Depression glass is nearly a century old, made using manufacturing processes that weren’t built for modern dishwashers or harsh cleaning chemicals, and the most common damage collectors cause is entirely avoidable once you know what to skip.
Hand Wash Only
Wash Depression glass by hand with warm (not hot) water and a mild dish soap, using a soft cloth or sponge rather than anything abrasive.
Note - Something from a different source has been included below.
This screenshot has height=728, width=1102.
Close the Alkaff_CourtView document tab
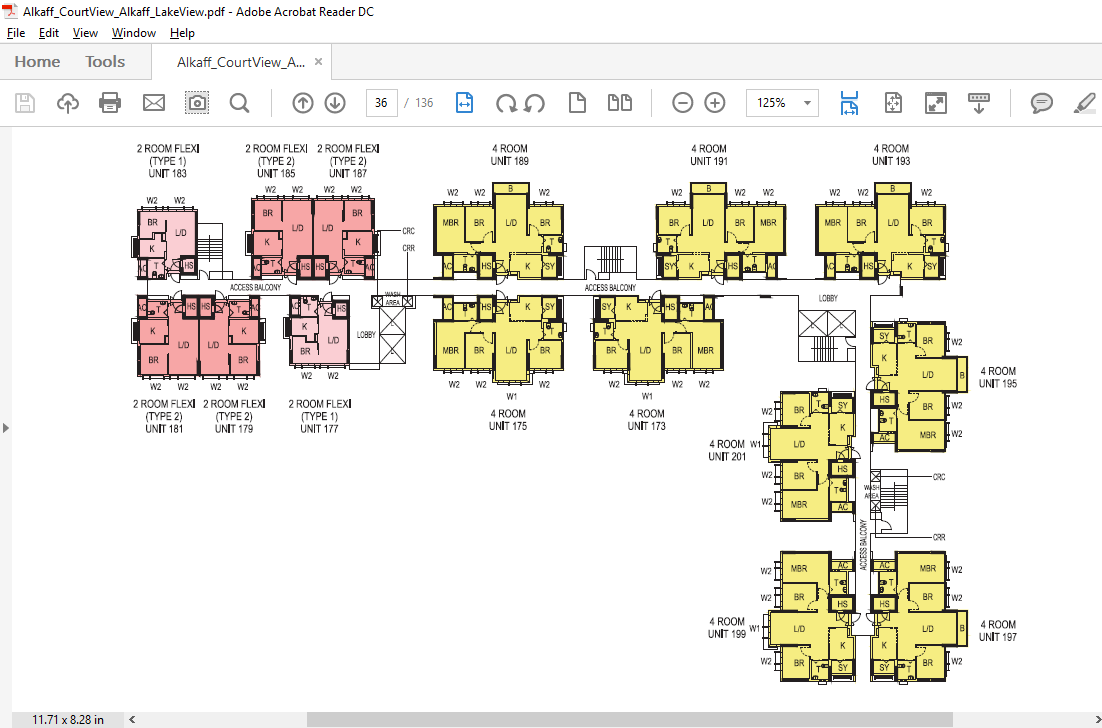click(x=319, y=62)
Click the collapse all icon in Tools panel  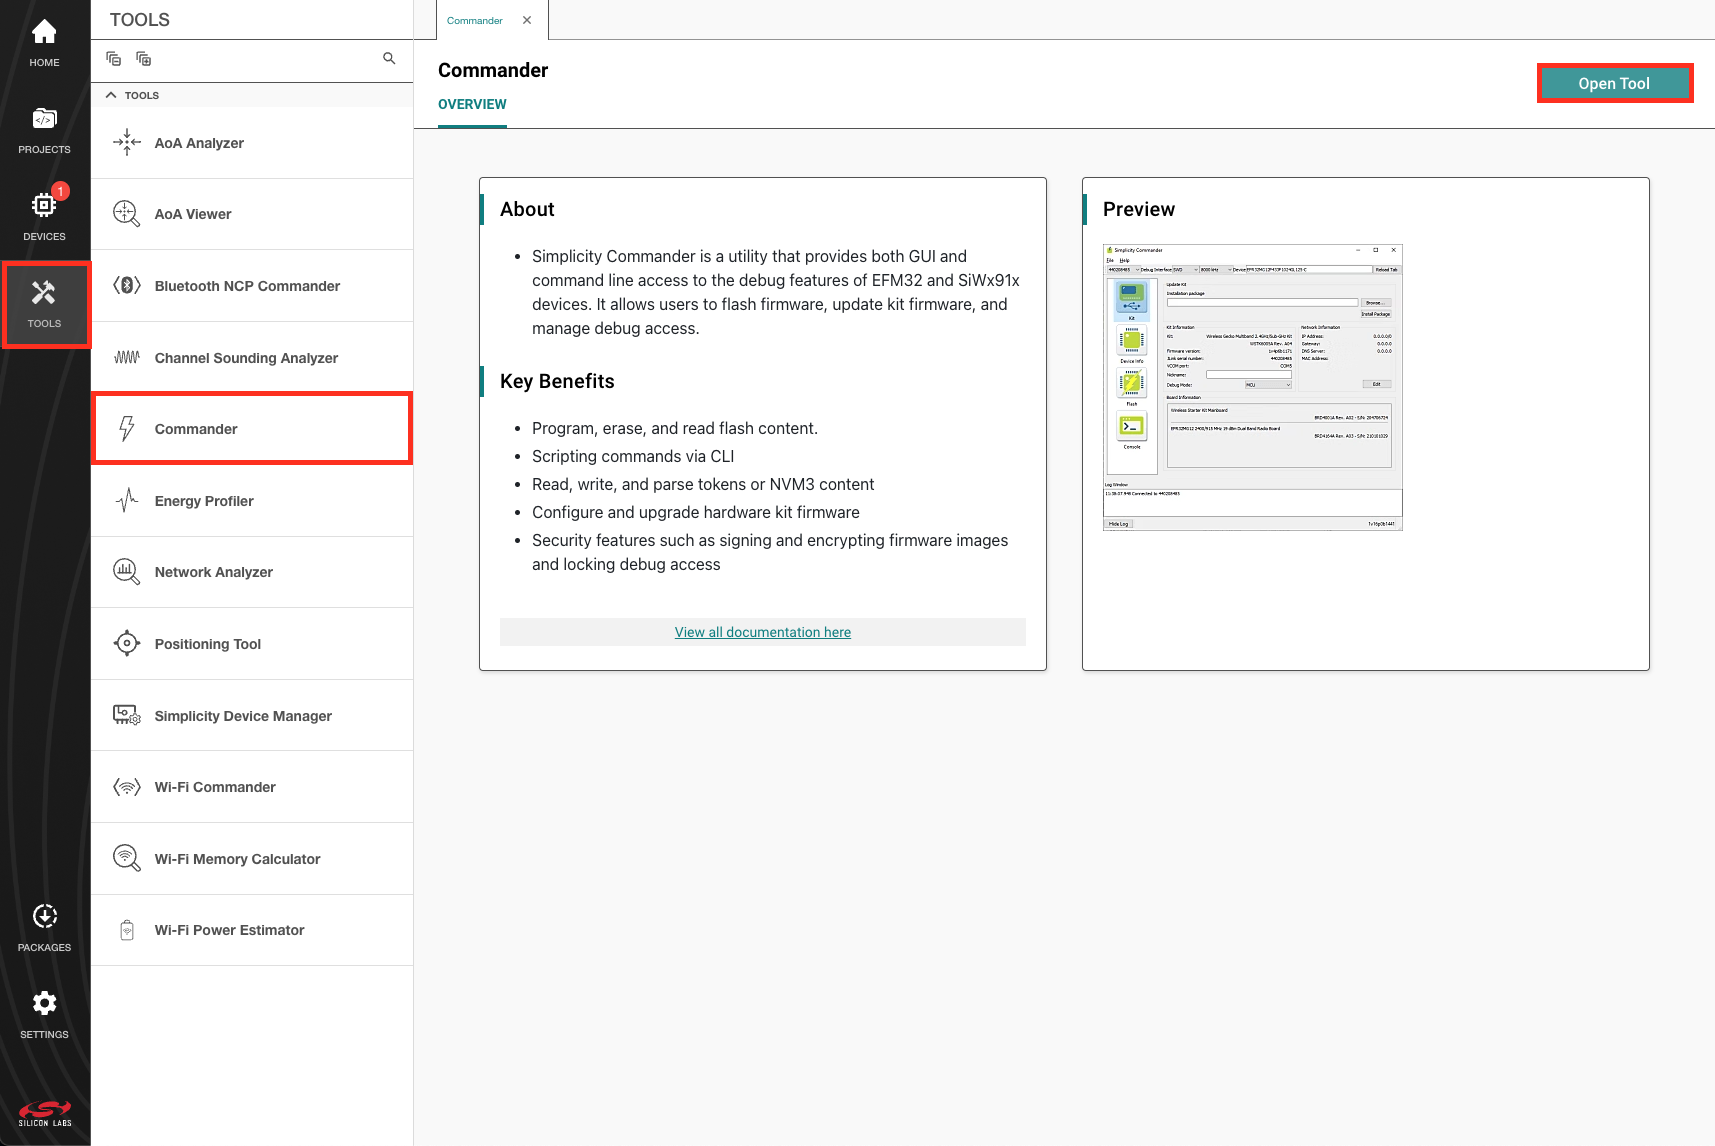point(114,59)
This simple routine avoids nearly every common cause of damage, and it’s genuinely all that most pieces need to stay clean and presentable.
Skip the Dishwasher Entirely
Dishwashers combine heat, harsh detergent, high water pressure, and physical agitation against other items, any one of which can chip, crack, or cloud antique glass — and the combination of all four makes a dishwasher one of the fastest ways to damage a piece that survived nearly a hundred years of careful handling before it reached you.
Avoid Sudden Temperature Changes
Thermal shock — a sudden shift from cold to hot or hot to cold — can crack glass that shows no other sign of weakness, so let a piece stored in a cold room come closer to room temperature before washing it in warm water, and never rinse a piece straight from hot water under cold, or the reverse.
Understanding ‘Sick Glass’
Cloudiness in old glass, often called “sick glass” by collectors, usually comes from mineral deposits in hard water etching into the glass surface over years of use, particularly from repeated dishwasher exposure or long-term water contact, like a vase left with standing water. This isn’t surface dirt that wipes away — it’s actual microscopic etching, which means it often can’t be fully reversed with home cleaning methods.
Professional Glass Polishing
Professional glass polishing services exist and can sometimes improve or resolve sick glass by removing a microscopically thin layer of the etched surface, but this process carries real risk — it can subtly alter a piece’s original surface and, in some collector circles, affects how a piece is regarded compared to one in its original, unaltered condition. It’s worth researching a specific service’s reputation and being clear about your goals (personal use versus resale to serious collectors) before committing to this option.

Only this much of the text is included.